2. Suicidality, defined as active suicidal thoughts within 6 months before Screening or at Baseline, defined as answering yes to items 4 or 5 on the Columbia-Suicide Severity Rating Scale (C-SSRS), or history of suicide attempt in previous 2 years, or, in the Investigator’s opinion, at serious risk of suicide.
3. History of major and active psychiatric disorder, moderate to severe depressive symptoms, and or other concurrent medical condition that,in the opinion of the Investigator, might compromise safety and/or compliance with study requirements.
4. Diagnosis of alcohol or drug abuse within the previous 2 years.
5. History of cancer within the last 5 years, except basal cell carcinoma, squamous skin carcinoma, prostate cancer or carcinoma in situ with no significant progression over the past 2 years.

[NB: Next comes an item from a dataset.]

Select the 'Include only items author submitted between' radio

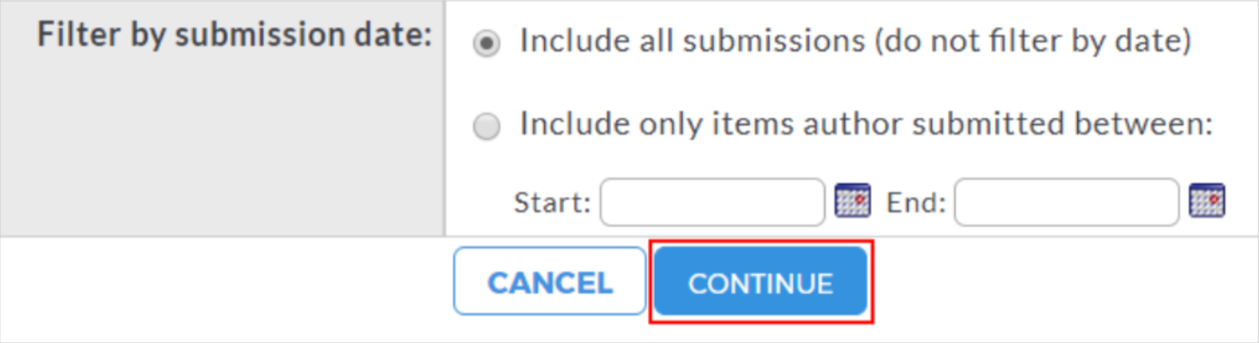(486, 127)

6.Poorly controlled clinically significant medical illness, such as hypertension (blood pressure > 180 mmHg systolic or 100 mmHg diastolic; myocardial infarction within 6 months; uncompensated congestive heart failure or other significant cardiovascular, pulmonary, renal, liver, infectious disease, immune disorder, or metabolic/endocrine disorders or other disease that would preclude treatment with p38 mitogen activated protein (MAP) kinase inhibitor and/or assessment of drug safety and efficacy.

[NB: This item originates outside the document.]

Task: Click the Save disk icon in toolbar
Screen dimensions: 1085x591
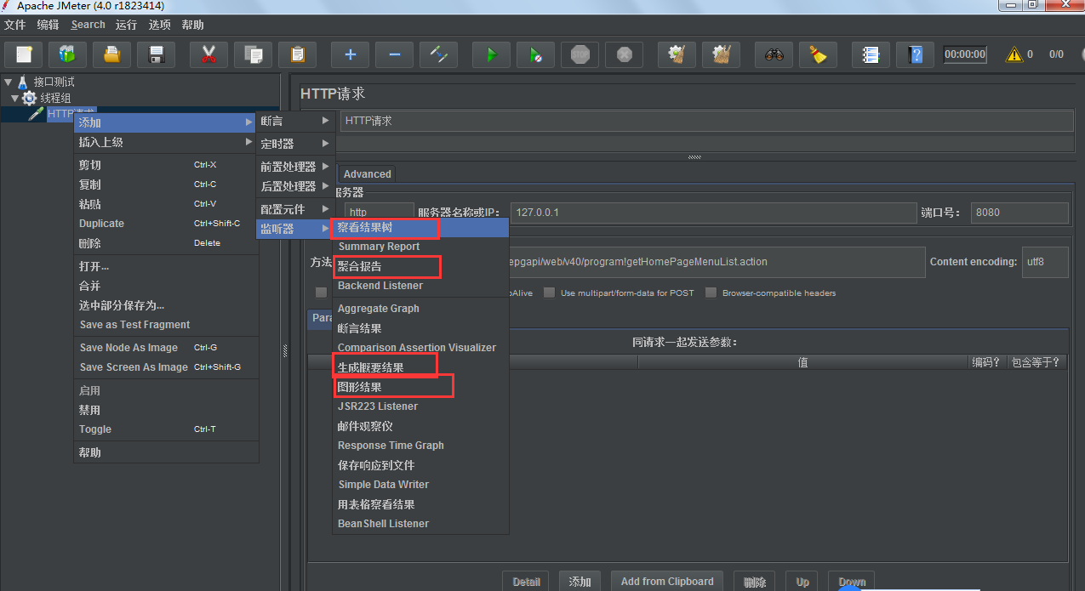Action: pos(156,54)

7. History of serum B12 abnormality, anemia with hemoglobin ≤10 g/dL, thyroid function abnormality, electrolyte abnormality, or positive syphilis serology that have not been corrected and/or otherwise addressed.
8.History of epilepsy or unexplained seizure within the past 5 years.

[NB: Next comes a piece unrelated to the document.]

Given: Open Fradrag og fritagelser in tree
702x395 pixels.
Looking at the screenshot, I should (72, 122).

9. Aspartate aminotransferase (AST) or alanine aminotransferase (ALT) >2.5 × the upper limit of normal (ULN), total bilirubin >1.5 × ULN, and/or International Normalized Ratio (INR) >1.5
10. Known human immunodeficiency virus, or active hepatitis B, or hepatitis C virus infection.
11. Subject participated in a study of an investigational drug less than 3 months or 5 half-lives of the investigation drug, whichever is longer, before enrollment in this study.
12. Male subjects with female partners of child-bearing potential who are unwilling or unable to adhere to contraception requirements specified in the protocol.
13. Female subjects who have not reached menopause or have not had a hysterectomy or bilateral oophorectomy/salpingo-oophorectomy.
• If a female subject reached menopause within the previous year, a pregnancy test must be performed during Screening and the subject must be willing to adhere to the contraception requirements specified in the protocol
Such subjects with a positive urine or serum pregnancy test are not eligible for study participation.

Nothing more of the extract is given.